» **Your instructions**: Would you transcribe the line that holds "This screenshot has height=550, width=800." and all the lines below it, through the final one, exactly and with nothing else?

************

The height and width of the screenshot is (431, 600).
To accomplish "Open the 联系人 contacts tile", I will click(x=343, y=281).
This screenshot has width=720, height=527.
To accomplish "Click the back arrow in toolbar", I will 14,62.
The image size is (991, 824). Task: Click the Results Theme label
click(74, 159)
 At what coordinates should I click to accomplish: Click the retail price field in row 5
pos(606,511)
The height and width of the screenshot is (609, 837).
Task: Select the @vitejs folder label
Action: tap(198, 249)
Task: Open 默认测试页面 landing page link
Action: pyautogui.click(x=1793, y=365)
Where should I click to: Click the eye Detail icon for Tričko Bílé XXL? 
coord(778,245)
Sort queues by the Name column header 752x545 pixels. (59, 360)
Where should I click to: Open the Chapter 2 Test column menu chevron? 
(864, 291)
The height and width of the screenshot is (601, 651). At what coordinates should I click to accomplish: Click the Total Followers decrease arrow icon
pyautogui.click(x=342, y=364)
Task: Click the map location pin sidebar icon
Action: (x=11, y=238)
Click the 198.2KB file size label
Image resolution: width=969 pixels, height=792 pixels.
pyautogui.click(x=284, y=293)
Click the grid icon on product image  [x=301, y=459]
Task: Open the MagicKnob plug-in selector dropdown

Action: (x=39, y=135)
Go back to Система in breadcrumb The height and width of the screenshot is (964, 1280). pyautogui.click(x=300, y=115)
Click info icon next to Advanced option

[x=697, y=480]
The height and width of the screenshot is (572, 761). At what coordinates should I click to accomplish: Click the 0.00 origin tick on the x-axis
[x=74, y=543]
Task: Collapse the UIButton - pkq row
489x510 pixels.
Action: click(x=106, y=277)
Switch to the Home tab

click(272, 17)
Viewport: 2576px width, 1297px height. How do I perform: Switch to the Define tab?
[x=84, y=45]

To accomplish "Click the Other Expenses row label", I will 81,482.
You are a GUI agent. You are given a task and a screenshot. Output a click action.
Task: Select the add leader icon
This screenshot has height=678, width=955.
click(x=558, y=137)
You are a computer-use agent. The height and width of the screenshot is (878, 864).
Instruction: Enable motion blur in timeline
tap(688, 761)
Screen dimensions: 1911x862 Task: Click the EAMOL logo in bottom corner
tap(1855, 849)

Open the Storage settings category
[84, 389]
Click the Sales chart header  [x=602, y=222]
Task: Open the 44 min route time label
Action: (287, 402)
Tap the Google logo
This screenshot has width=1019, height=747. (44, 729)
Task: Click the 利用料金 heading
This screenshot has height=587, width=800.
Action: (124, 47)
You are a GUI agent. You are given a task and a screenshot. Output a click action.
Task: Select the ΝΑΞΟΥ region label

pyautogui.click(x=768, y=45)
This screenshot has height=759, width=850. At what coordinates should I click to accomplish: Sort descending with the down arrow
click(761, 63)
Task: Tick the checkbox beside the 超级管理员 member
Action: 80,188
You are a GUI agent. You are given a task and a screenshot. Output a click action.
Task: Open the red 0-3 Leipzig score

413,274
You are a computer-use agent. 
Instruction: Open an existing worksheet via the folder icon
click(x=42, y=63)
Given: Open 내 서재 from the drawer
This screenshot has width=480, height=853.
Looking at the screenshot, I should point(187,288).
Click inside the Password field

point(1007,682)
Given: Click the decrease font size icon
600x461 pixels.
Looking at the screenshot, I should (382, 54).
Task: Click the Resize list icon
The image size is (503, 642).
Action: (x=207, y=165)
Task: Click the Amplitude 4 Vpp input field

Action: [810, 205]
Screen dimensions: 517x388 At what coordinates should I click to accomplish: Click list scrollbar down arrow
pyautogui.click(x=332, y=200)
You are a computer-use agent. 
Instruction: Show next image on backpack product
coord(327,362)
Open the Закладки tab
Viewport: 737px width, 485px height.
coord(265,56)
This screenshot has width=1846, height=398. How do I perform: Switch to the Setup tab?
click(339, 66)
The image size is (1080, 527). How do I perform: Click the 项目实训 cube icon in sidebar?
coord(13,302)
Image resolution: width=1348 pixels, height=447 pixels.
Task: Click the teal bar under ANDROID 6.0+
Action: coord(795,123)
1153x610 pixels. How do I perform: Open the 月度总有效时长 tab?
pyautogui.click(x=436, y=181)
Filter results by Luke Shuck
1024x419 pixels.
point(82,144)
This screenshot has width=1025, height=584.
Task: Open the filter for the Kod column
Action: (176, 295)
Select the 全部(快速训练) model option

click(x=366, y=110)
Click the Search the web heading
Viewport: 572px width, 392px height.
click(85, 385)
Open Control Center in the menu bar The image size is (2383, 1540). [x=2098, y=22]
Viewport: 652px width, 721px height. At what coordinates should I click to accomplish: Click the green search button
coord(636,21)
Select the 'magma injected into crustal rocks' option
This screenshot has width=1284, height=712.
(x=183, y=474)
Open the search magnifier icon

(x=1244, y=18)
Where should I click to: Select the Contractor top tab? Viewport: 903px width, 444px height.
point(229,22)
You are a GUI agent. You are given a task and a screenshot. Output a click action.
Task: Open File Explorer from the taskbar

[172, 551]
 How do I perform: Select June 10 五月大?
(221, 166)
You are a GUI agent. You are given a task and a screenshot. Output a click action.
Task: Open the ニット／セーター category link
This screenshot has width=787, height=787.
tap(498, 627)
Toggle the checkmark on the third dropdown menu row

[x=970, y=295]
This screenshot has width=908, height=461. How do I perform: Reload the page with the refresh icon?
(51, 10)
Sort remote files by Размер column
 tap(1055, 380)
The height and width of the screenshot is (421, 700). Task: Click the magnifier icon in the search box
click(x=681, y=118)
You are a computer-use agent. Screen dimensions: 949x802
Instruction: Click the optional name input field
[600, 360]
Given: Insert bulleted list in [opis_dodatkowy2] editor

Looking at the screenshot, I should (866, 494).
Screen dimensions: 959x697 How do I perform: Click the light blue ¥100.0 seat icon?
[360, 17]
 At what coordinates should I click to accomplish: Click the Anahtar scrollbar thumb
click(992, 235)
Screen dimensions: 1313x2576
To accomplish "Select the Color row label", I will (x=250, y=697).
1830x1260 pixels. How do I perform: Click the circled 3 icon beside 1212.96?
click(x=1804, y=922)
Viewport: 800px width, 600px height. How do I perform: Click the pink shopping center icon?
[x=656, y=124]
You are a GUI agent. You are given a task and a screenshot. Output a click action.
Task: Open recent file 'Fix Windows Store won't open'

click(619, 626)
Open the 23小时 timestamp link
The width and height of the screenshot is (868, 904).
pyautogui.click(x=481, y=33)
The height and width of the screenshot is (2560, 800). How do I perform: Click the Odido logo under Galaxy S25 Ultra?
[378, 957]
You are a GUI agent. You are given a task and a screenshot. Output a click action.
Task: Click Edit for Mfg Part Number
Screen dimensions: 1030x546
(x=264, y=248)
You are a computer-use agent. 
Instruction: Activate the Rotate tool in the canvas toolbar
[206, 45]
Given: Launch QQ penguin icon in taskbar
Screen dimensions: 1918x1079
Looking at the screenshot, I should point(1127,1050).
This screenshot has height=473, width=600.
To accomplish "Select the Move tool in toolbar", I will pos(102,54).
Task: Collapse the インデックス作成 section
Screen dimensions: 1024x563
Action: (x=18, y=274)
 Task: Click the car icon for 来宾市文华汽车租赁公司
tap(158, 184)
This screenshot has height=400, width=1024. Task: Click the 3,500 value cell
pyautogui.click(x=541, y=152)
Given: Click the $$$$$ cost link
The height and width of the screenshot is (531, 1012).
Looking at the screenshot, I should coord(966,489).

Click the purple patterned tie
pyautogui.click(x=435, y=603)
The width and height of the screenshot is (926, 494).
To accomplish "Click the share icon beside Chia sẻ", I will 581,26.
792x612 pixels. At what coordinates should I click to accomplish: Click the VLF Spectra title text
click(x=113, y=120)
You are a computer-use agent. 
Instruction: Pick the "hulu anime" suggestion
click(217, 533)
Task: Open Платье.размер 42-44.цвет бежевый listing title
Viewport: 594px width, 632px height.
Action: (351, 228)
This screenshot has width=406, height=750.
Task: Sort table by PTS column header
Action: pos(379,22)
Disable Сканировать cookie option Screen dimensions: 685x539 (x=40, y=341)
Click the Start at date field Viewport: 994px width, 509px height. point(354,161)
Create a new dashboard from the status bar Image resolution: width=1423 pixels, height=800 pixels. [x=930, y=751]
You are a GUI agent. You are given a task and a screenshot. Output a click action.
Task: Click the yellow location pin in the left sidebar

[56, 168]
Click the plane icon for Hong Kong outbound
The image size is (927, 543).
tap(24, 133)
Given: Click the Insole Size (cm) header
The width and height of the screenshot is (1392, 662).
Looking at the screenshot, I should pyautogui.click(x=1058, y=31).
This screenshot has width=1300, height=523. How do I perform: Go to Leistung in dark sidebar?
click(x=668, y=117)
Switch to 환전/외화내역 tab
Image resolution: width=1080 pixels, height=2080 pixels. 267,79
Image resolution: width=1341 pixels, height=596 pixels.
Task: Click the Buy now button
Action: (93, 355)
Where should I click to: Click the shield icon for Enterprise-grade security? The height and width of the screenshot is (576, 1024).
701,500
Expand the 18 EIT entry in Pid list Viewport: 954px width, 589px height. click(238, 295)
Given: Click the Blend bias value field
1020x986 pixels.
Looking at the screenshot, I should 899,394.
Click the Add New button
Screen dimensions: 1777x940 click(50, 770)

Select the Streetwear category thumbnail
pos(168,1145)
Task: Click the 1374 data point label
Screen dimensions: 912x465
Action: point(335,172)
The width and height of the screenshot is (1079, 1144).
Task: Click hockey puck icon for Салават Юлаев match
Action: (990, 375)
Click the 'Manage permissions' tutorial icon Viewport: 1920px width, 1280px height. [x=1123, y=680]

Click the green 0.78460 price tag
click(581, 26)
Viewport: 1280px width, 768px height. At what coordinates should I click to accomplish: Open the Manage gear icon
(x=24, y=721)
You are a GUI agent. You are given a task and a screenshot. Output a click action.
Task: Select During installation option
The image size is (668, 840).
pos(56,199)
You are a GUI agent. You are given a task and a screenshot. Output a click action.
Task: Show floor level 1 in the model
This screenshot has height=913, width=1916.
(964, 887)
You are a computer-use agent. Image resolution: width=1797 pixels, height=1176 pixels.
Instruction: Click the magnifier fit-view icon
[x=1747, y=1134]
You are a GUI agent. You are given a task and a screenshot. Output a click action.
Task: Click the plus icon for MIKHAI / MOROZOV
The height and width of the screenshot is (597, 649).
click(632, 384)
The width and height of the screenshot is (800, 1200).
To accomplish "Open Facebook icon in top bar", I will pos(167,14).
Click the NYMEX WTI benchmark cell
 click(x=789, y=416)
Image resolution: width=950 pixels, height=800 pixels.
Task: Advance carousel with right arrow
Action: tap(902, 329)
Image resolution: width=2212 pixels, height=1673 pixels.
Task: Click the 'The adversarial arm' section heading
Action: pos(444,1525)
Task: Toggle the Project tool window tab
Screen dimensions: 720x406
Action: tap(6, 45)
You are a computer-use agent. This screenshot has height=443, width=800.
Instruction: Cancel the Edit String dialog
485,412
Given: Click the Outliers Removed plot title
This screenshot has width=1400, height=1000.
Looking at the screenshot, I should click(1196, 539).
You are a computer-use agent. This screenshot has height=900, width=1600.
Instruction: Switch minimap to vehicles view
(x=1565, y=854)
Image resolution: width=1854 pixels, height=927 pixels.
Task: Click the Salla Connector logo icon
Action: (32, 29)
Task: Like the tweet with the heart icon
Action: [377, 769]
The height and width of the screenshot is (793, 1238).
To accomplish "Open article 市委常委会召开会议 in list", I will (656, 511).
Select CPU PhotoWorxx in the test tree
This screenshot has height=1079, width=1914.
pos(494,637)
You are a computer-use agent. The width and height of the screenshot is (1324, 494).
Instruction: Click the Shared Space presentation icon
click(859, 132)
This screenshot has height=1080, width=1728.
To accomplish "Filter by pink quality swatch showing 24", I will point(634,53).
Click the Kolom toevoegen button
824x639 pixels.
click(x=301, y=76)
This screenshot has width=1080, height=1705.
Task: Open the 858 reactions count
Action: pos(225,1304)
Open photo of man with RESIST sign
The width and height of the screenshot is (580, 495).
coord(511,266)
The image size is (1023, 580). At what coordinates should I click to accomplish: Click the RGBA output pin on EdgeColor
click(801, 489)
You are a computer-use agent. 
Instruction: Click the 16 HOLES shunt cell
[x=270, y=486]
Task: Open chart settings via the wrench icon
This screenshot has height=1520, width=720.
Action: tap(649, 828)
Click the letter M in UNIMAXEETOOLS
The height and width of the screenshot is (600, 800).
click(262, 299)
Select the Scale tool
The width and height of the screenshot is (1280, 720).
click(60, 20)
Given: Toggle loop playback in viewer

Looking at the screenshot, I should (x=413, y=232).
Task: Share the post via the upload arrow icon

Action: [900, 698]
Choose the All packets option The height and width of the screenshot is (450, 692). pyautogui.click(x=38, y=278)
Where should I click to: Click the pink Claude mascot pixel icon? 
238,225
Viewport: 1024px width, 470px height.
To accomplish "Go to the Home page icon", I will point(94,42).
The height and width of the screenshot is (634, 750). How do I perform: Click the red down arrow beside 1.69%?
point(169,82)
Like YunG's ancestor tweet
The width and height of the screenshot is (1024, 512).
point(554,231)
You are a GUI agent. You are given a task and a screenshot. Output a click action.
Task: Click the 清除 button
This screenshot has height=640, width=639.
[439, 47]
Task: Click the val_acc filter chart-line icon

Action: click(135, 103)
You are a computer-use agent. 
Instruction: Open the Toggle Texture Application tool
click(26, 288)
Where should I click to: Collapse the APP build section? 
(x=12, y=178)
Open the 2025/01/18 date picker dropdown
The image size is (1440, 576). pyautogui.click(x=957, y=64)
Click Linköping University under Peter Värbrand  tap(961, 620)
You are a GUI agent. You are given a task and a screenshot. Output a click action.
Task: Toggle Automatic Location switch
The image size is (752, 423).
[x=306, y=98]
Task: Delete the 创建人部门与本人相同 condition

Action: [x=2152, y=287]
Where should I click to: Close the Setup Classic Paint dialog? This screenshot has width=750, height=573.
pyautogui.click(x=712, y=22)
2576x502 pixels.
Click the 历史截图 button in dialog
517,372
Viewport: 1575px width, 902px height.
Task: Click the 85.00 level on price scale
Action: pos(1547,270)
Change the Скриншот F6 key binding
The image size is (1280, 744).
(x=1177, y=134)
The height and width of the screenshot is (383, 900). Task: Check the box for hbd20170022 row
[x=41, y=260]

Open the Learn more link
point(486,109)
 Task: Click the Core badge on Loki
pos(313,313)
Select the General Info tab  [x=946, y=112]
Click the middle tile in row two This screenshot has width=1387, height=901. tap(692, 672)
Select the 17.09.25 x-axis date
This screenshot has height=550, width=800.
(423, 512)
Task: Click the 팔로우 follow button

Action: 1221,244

************

» **Task result**:
This screenshot has height=550, width=800.
(423, 512)
Task: Click the 팔로우 follow button

Action: 1221,244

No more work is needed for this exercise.